*** Opening of SUPPLIED MATERIAL ***
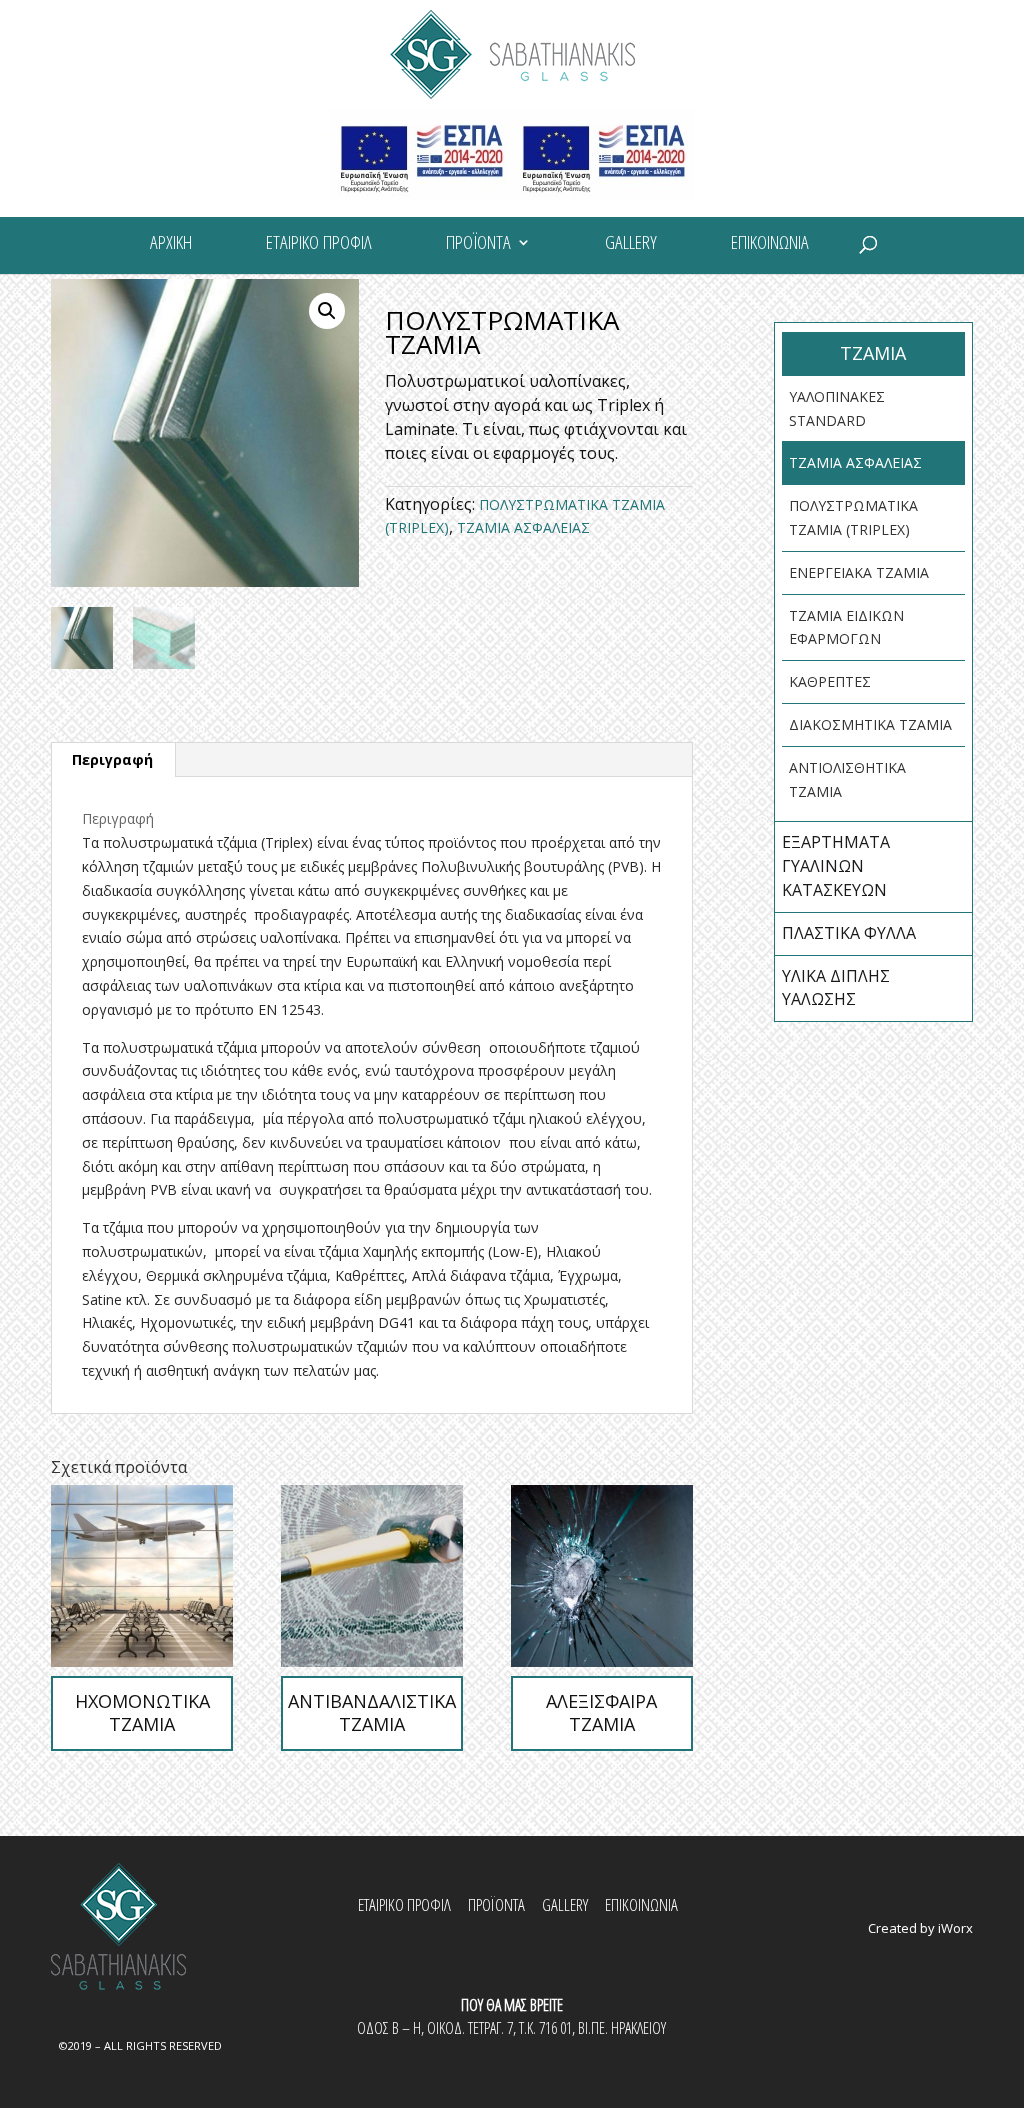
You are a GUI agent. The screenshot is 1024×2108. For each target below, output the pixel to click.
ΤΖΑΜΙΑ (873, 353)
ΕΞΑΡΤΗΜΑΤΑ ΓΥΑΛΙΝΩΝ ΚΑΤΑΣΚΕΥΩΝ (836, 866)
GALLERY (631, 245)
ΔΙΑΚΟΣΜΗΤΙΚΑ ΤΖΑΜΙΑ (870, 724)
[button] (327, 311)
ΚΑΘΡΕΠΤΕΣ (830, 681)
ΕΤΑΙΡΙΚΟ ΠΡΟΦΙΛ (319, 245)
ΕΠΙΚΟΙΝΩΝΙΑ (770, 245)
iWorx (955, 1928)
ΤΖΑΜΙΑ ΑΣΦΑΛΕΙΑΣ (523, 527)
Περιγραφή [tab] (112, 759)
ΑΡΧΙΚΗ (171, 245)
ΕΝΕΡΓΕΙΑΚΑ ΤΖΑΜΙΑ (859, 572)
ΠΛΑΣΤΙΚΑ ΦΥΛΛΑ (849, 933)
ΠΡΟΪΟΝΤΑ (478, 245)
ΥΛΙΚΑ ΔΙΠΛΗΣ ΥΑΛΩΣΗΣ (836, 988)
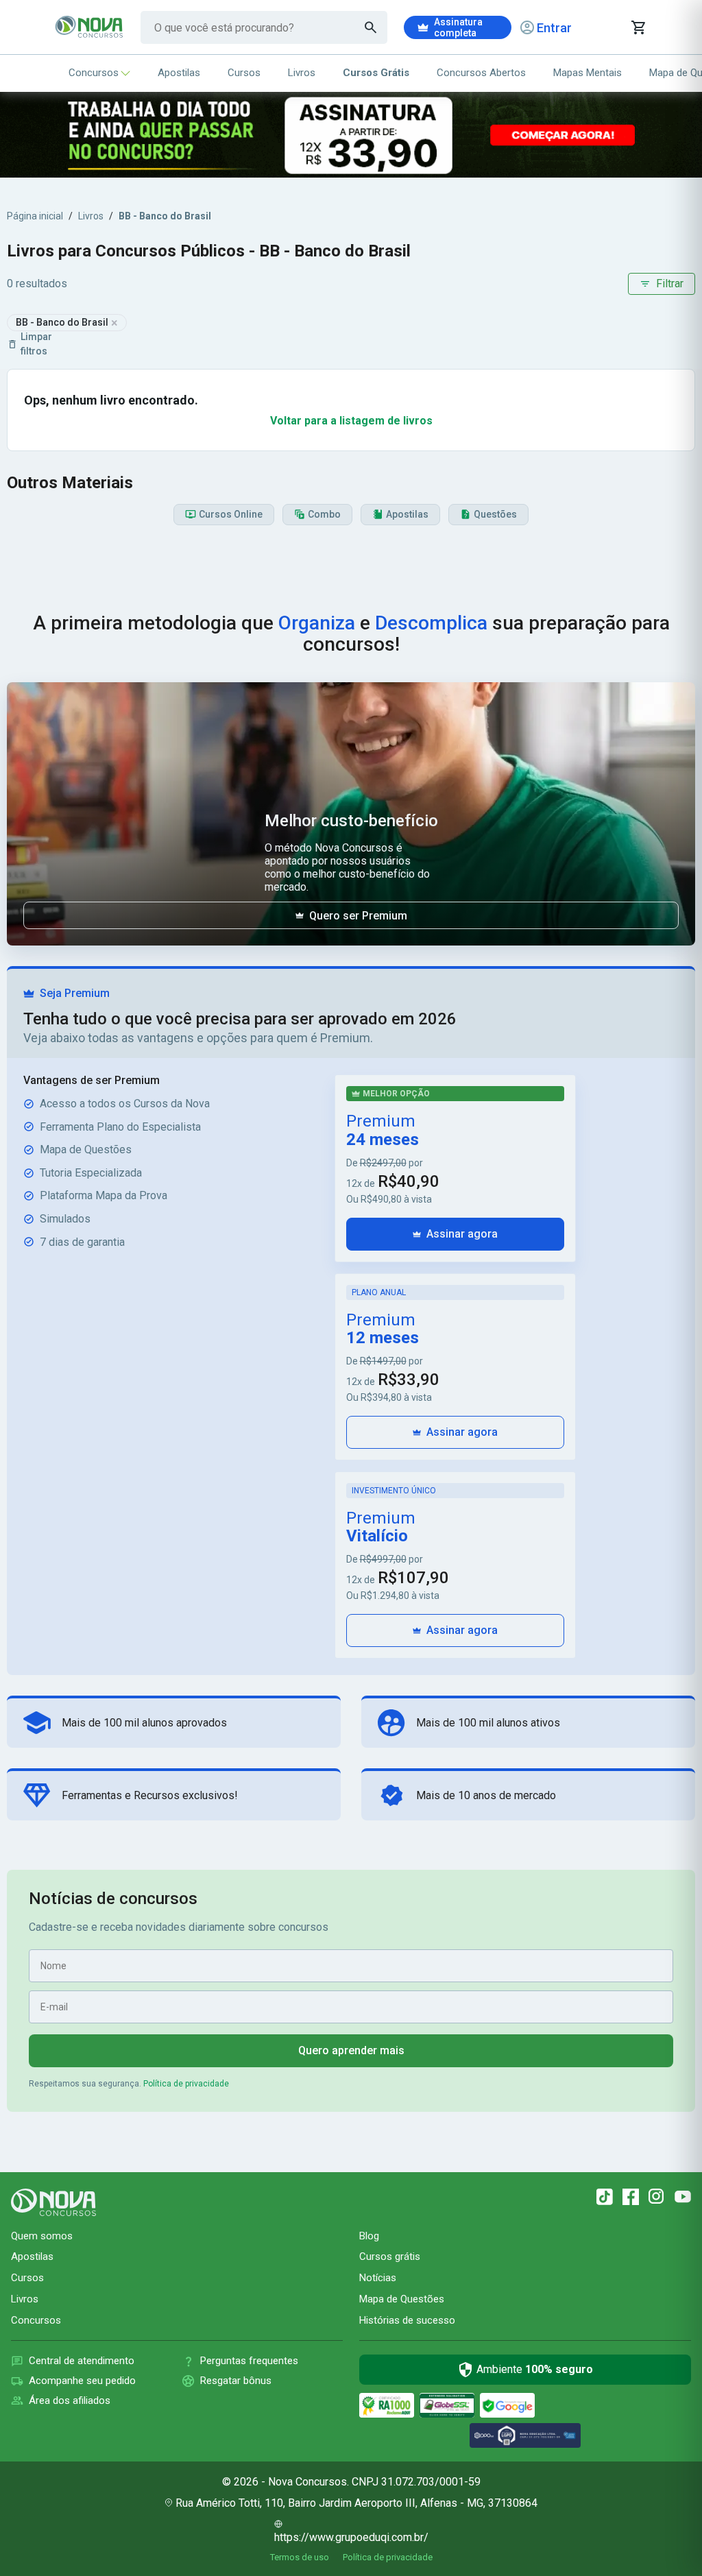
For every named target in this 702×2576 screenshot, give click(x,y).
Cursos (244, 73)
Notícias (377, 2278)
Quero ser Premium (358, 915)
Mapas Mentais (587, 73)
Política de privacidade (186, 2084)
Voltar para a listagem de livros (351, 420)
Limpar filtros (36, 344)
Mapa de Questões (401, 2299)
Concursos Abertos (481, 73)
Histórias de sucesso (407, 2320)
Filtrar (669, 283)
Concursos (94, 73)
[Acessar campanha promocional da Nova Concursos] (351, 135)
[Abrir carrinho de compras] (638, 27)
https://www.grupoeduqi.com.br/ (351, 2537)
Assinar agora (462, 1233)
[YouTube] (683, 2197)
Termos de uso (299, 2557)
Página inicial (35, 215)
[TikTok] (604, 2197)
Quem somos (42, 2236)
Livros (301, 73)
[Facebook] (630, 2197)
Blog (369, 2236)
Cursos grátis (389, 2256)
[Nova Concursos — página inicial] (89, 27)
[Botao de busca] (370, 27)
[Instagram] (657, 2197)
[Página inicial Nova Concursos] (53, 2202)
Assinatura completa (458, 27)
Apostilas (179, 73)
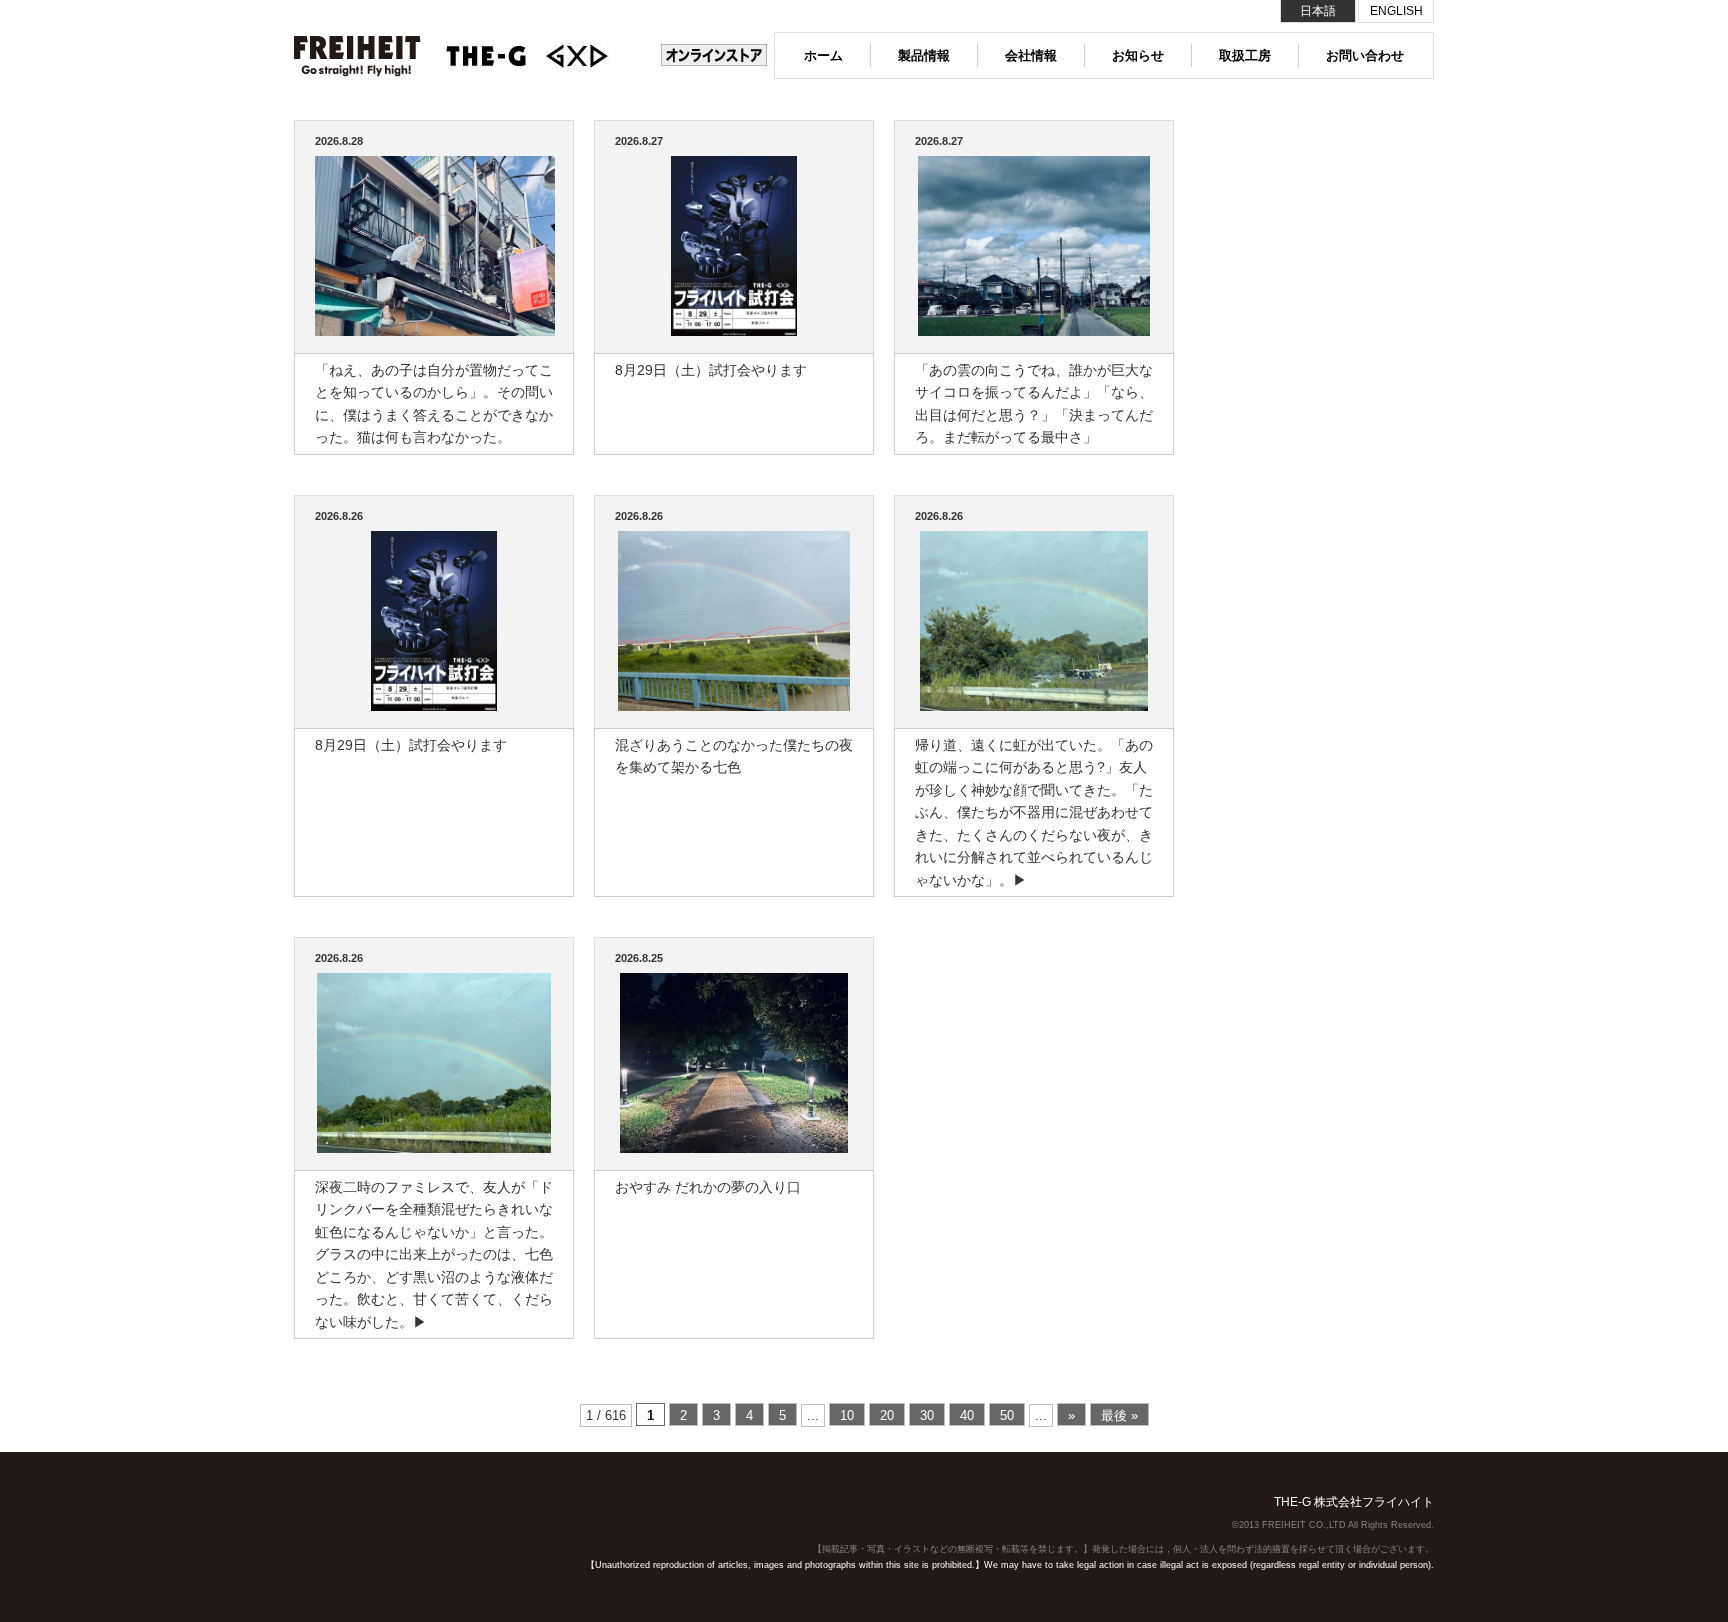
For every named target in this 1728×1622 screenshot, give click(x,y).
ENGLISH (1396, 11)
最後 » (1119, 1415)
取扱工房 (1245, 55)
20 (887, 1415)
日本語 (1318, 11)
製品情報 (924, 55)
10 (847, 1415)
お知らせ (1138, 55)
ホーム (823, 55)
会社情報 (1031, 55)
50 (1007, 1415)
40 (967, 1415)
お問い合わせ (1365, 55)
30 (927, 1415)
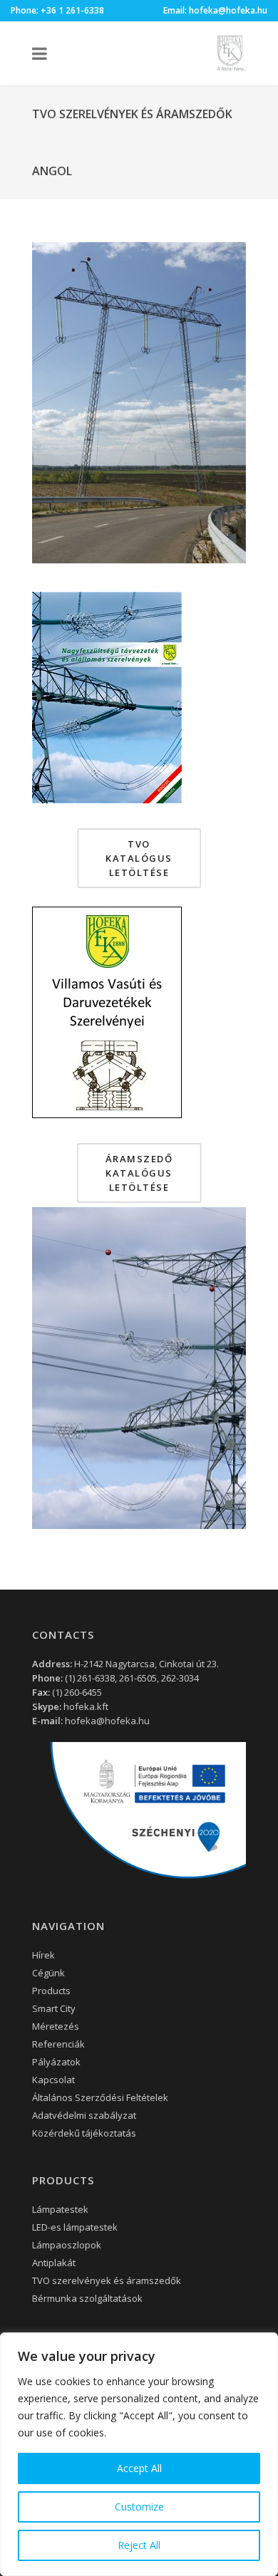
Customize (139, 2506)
*** Close of SUPPLIED MATERIAL ***
WHAT NEEDS TO BE DONE ::
The lines holding the word "named" are the answer. Find them in the entries and copy them.

TASK ANSWER ::
For every named target in this 702×2576 screenshot, give click(x,y).
For every named target in this 1728×1622 screenshot, give click(x,y).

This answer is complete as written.